Collected data

=== Begin Enclosure ===

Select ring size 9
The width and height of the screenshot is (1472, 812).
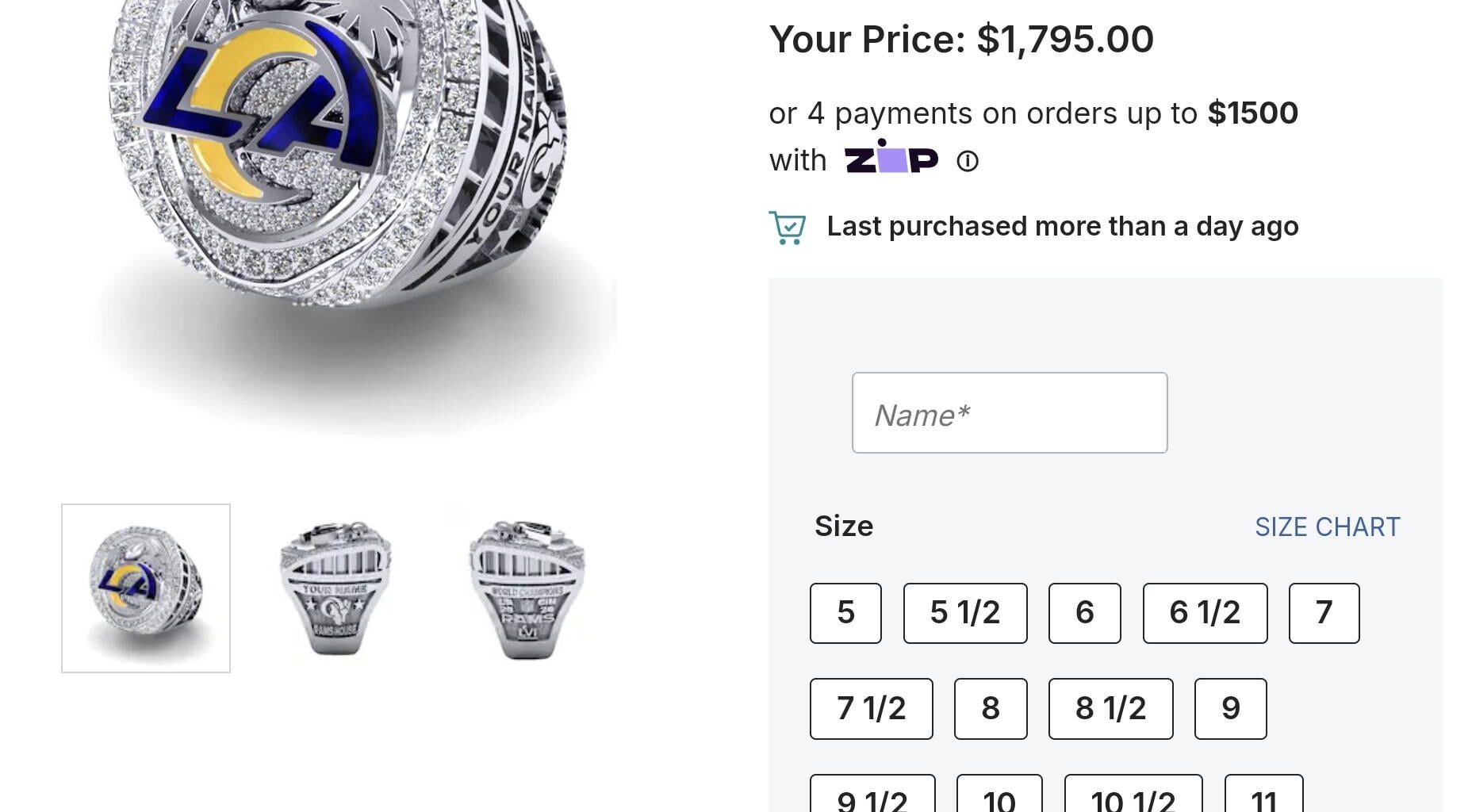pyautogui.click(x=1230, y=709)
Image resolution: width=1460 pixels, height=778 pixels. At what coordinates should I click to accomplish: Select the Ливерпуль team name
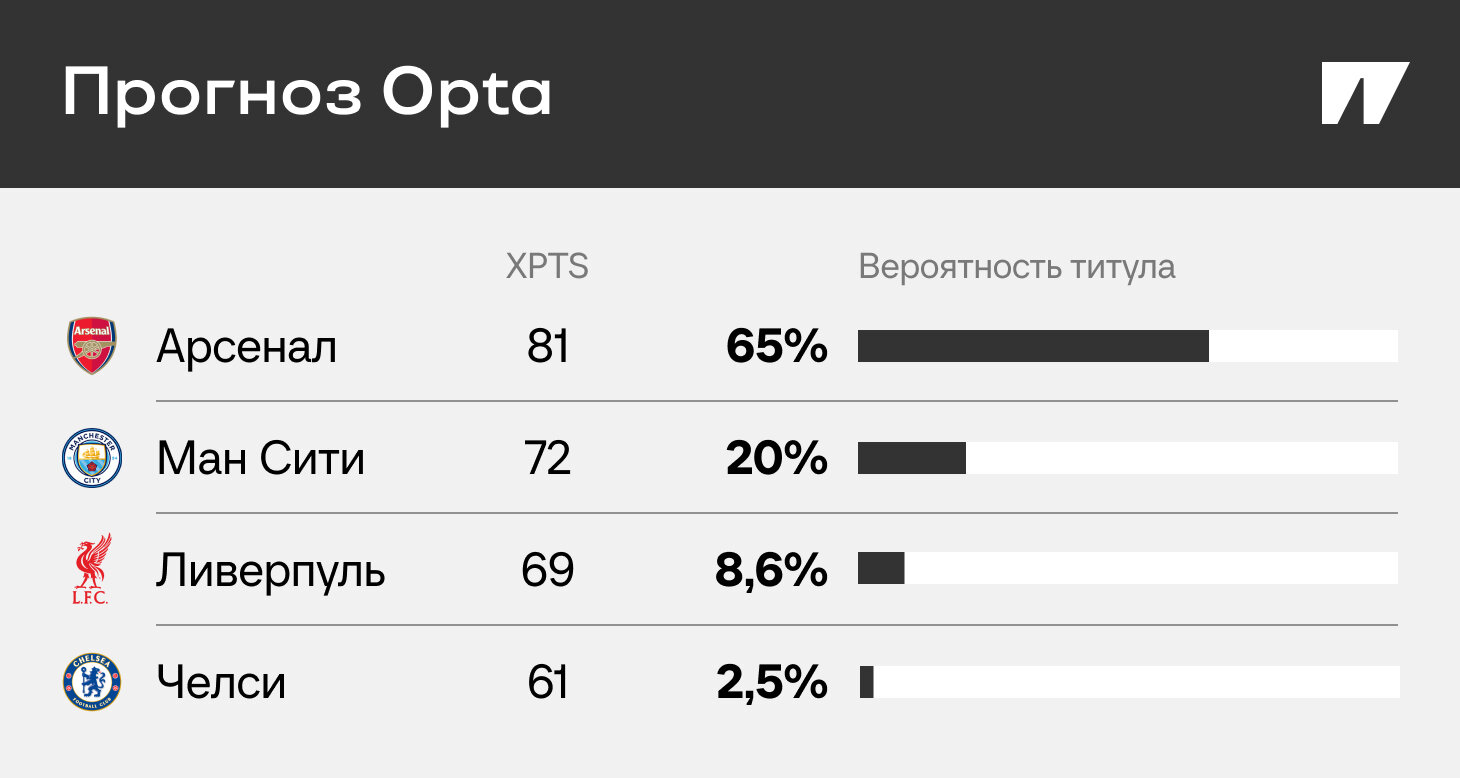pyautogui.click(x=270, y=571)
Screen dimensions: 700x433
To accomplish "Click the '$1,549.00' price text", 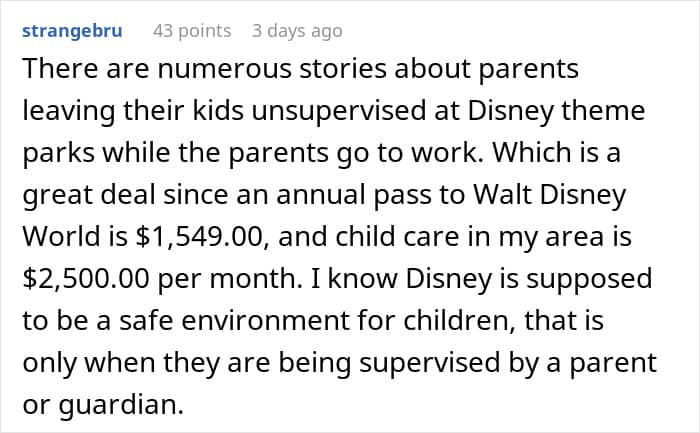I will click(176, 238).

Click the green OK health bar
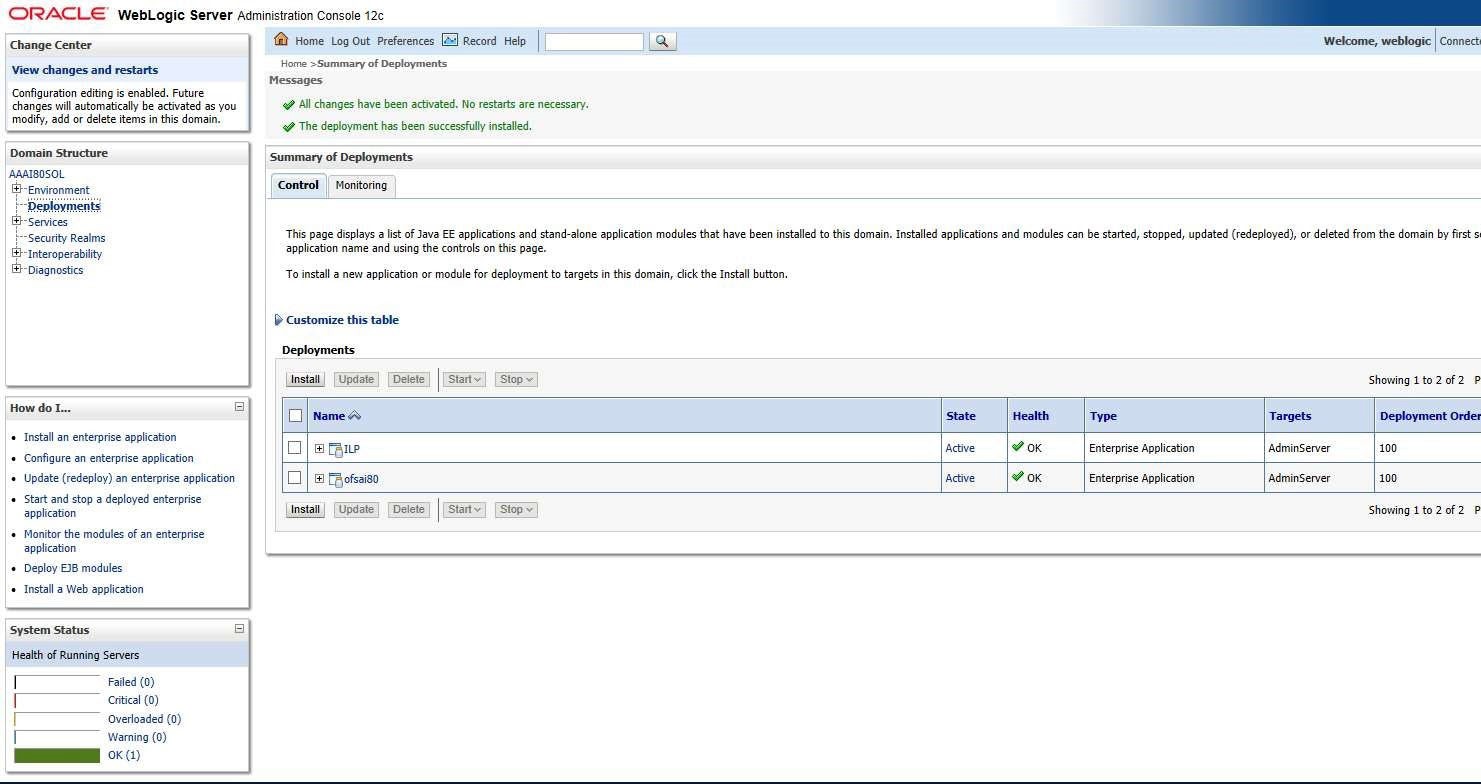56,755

=== End Enclosure ===

**Exercise instructions**. The line containing "Screen dimensions: 700x433" marks the end: copy exactly every line from the start of the records up to and including it, leaving out the pictures.

**Answer**.
Select ring size 9
The width and height of the screenshot is (1472, 812).
pyautogui.click(x=1230, y=709)
Image resolution: width=1460 pixels, height=778 pixels. At what coordinates should I click to accomplish: Select the Ливерпуль team name
pyautogui.click(x=270, y=571)
Screen dimensions: 700x433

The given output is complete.